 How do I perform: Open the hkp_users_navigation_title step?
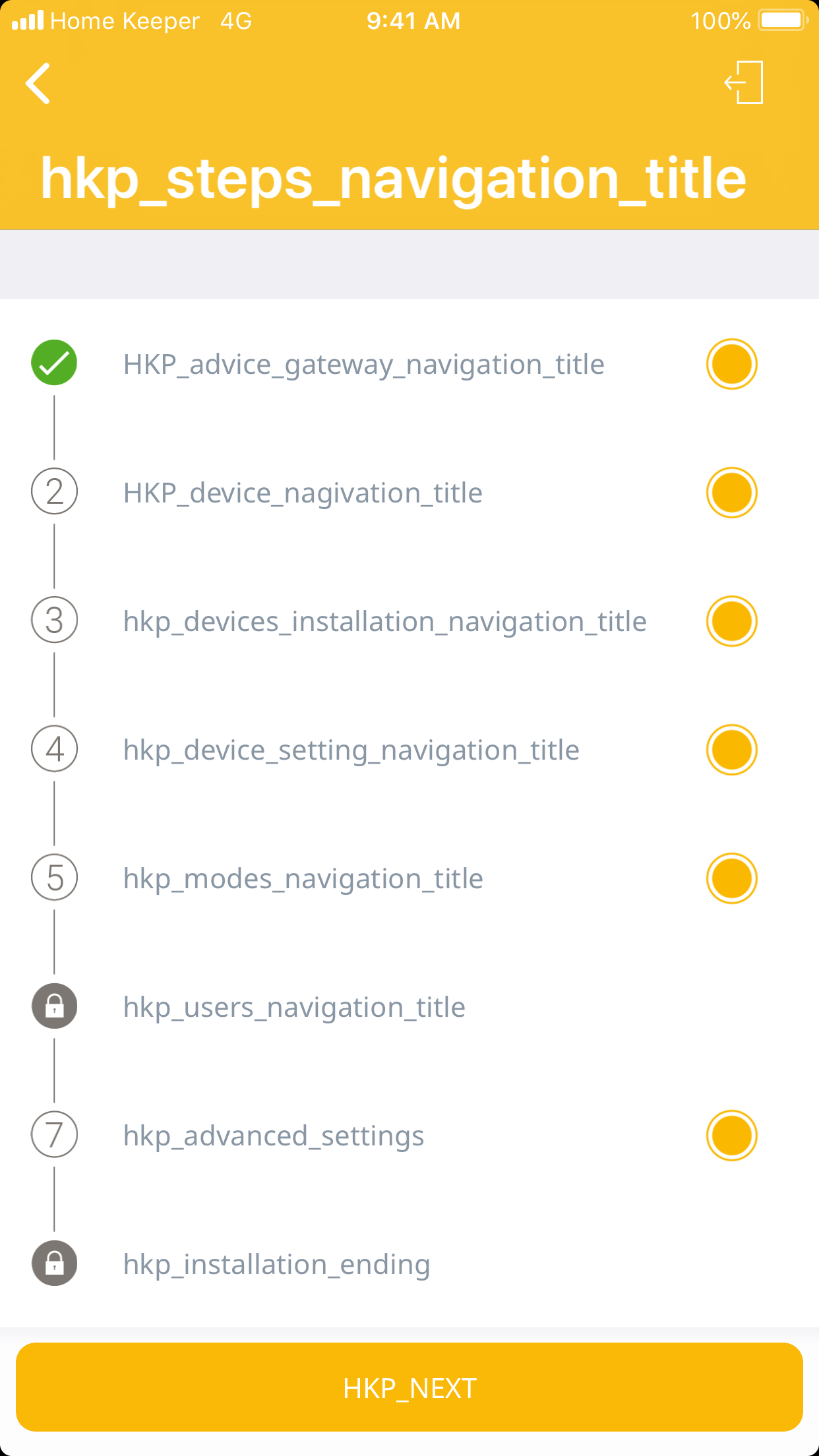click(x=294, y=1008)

_____

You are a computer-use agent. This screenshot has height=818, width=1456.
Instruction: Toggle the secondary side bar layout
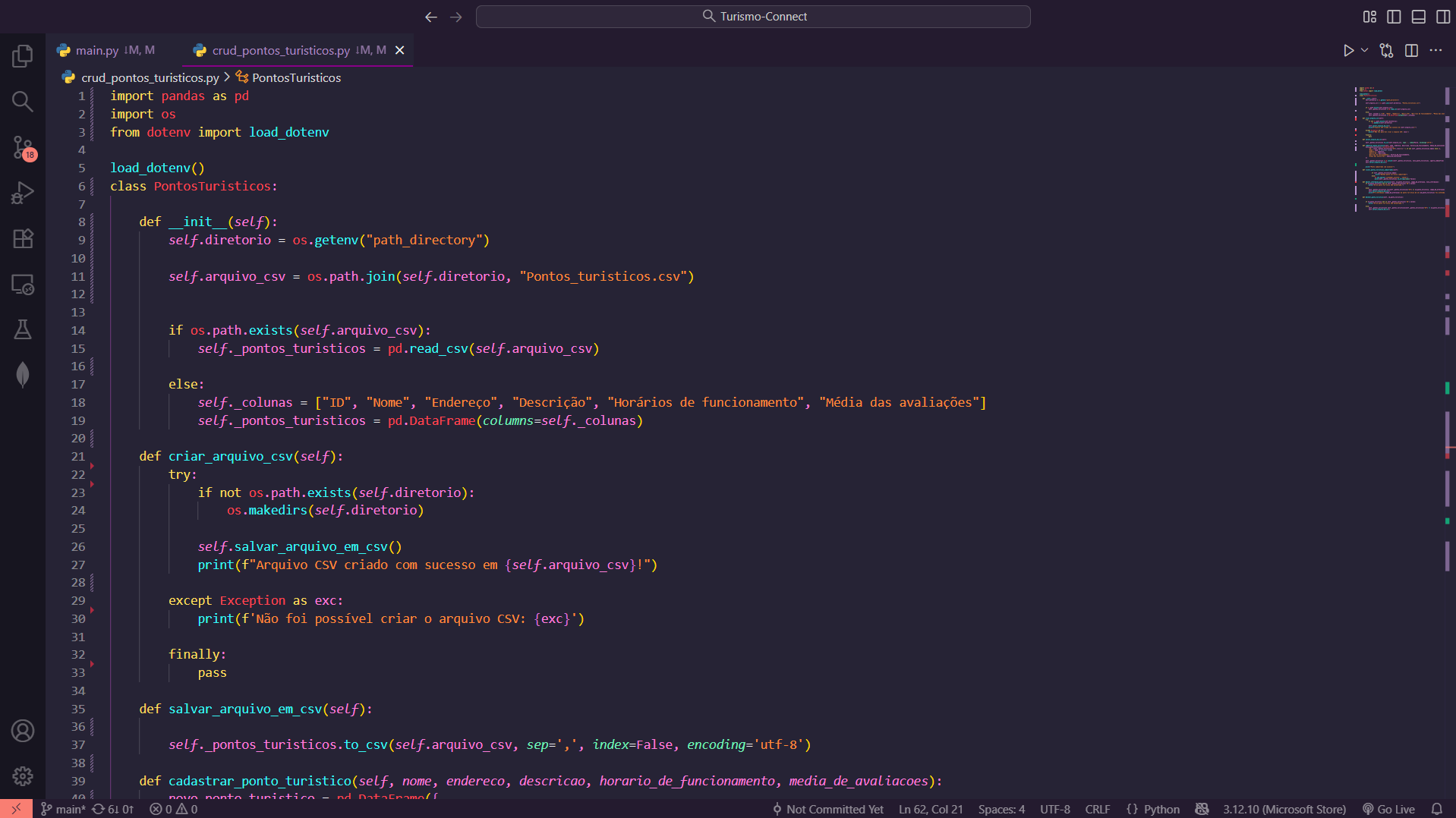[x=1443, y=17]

_____

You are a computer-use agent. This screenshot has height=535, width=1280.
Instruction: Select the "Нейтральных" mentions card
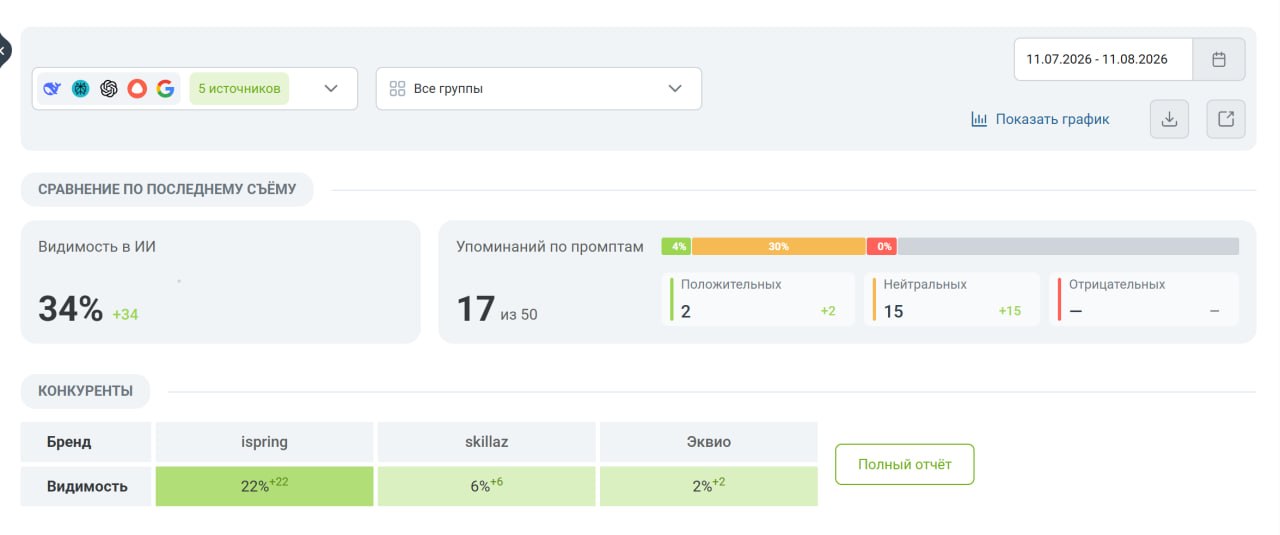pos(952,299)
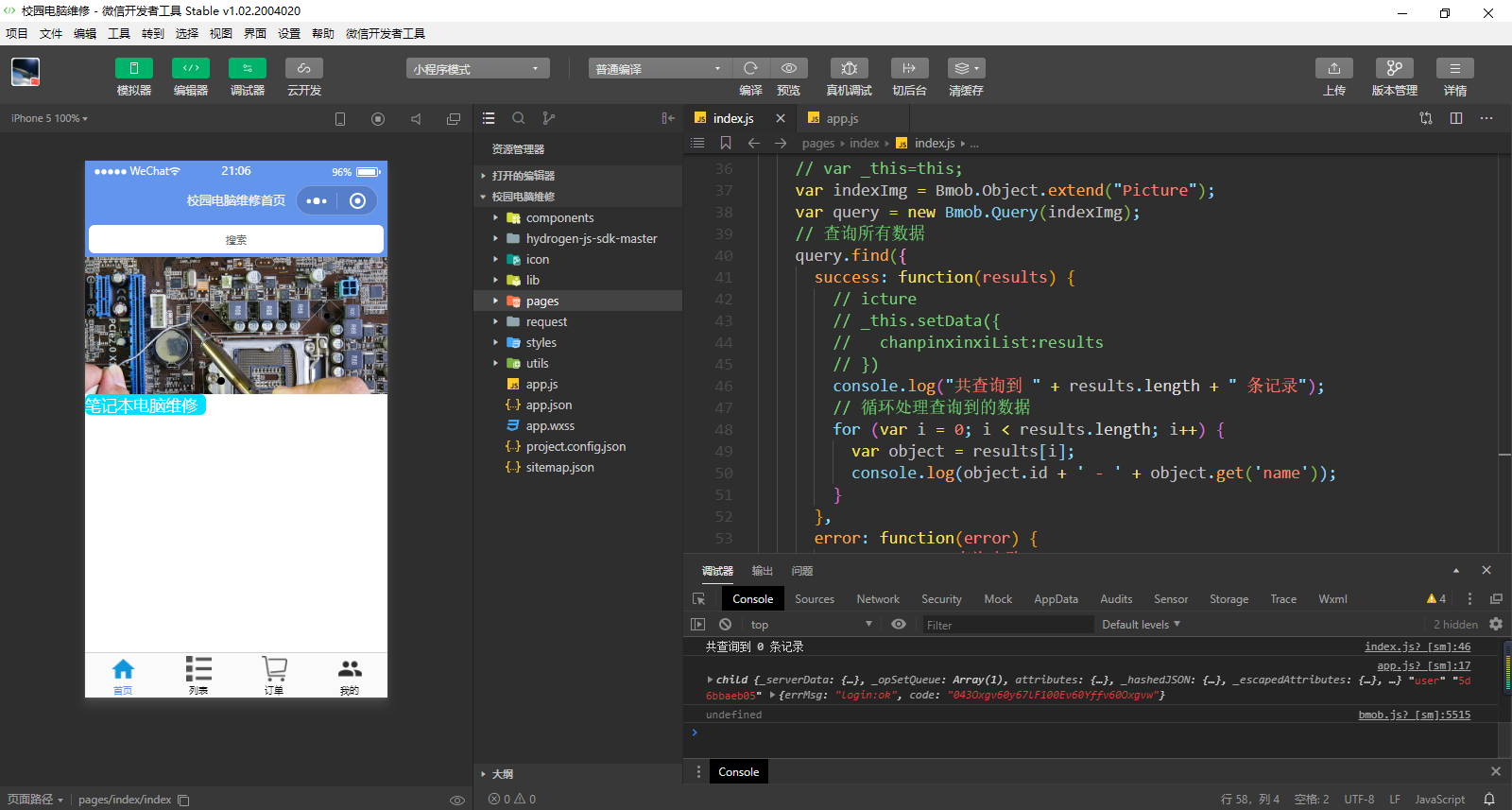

_____

— About this task —
Say, as a bare number, how many lines above contain the word "computer".

— The completed task —
2